After the opening super special stage in Jeddah on Wednesday evening, won by Ott Tanak in his final WRC event, the first full day of WRC Saudi Arabia was about road position and tyres.
The opening gravel stage was relatively smooth and the one where Sebastien Ogier pounced, beating Elfyn Evans’ time by a massive 12.8 seconds as his opening salvo in the title chase and placing the championship leader under immediate pressure.
Martins Sesks made the most of his favorable road position to win the first two stages of the day in his M-Sport Ford Puma and take the rally lead which held up to stage five when he suffered a puncture in stage six, relinquishing the top spot to Toyota’s young gun Sami Pajari.

Pajari’s lead was short-lived as he too suffered tyre issues in stage seven, leaving Adrien Fourmaux and Hyundai as the new rally leader.
With Evans already on the back foot in the title chase, as things stood at the end of stage six, he would still beat Ogier to the title by a single point. After the final gravel stage of the day, Kalle Rovanperä passed Evans for eighth, handing the ‘as it stands’ title to Ogier by one point.
The three GR Yaris crews were seventh, eighth and ninth overall, having opened the road and suffered the worst of the road cleaning with Rovanperä shedding a few seconds after a late-stage puncture in stage four.

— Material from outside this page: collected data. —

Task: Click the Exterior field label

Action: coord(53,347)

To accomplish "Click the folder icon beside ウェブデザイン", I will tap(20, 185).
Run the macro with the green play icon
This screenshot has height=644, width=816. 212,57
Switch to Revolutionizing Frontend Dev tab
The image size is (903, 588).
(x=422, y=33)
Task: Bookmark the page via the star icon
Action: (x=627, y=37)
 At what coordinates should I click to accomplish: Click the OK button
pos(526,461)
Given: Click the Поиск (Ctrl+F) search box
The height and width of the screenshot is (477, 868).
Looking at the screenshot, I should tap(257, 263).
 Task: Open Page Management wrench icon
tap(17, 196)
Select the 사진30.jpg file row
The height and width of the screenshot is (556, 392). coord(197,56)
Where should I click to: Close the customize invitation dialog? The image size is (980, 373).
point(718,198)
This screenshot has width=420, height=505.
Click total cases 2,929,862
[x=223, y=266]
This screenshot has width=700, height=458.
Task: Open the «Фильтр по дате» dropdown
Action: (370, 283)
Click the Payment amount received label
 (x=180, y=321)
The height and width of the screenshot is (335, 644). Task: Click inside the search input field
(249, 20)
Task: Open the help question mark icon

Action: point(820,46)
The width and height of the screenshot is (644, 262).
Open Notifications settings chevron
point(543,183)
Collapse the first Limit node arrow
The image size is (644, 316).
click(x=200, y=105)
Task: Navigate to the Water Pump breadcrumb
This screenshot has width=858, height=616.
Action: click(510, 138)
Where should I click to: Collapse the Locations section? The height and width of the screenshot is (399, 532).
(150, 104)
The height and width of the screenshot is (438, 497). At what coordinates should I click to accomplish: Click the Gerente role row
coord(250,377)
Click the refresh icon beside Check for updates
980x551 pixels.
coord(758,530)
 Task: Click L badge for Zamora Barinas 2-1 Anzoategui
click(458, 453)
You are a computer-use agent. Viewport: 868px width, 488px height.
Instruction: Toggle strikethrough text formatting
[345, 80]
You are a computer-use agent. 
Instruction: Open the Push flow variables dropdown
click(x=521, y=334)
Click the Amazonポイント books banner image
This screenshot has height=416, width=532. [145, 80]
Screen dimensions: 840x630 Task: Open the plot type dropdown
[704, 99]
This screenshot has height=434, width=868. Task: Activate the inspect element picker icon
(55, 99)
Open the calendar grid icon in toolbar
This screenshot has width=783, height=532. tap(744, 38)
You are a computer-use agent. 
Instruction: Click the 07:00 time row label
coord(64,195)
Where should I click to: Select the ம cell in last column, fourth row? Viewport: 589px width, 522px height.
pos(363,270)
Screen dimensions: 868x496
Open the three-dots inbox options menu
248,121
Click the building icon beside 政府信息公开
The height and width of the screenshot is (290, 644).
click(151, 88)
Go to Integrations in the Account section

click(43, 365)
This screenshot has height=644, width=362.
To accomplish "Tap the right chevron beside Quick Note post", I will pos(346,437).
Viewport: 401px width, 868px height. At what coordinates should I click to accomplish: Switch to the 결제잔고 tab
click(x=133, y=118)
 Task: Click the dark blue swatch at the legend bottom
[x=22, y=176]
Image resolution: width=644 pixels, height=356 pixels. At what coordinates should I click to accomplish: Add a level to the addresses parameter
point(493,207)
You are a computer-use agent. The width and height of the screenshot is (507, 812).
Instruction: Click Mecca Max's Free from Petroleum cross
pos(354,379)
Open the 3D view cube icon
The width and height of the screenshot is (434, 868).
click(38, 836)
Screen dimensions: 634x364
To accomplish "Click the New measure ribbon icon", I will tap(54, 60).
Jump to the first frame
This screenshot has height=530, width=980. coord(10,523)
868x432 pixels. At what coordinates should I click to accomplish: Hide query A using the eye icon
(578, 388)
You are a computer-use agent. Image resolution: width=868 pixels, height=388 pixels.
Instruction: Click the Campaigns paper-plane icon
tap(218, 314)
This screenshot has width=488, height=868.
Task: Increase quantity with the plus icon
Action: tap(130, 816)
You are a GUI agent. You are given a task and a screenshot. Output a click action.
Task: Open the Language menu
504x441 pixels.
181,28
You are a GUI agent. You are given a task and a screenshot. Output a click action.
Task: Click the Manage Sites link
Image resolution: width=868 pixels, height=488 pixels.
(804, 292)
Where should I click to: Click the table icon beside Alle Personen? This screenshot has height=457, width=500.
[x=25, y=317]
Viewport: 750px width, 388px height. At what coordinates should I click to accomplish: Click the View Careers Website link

Behind Fourmaux, Pajari and Sesks, Tanak won SS7 to cement his fourth position, 1.1 seconds ahead of his Hyundai teammate and outgoing World Champion Thierry Neuville in fifth after the Belgian had a deflated tyre in stage three.
Takamoto Katsuta held a strong sixth after a solid day in the stages, building his cushion over Ogier in seventh. Rounding out the top ten was Gregoire Munster who was slow and looked out of his depth.
Josh McErlean parked his Puma in a rut as early as stage two which pulled the tyre off its bead; Nasser Al-Attiyah incurred a ten second penalty for a jumped start in stage one but his day got worse when he lost the rear hatch following a hard landing after a big jump in stage five. The rather large hole in his Puma pulled choking dust into the cabin but he wasn’t done as he had a puncture in stage six, which cost the Qatari five minutes as he battled a malfunctioning jack.
Oliver Solberg led the way in WRC2 but of the points scorers, it was Gus Greensmith in his Skoda that held sway over Kajetan Kajetanowicz after Nikolay Gryazin suffered a puncture in stage two.
Thursday’s action concludes with another run over the Jeddah Super Special later this evening.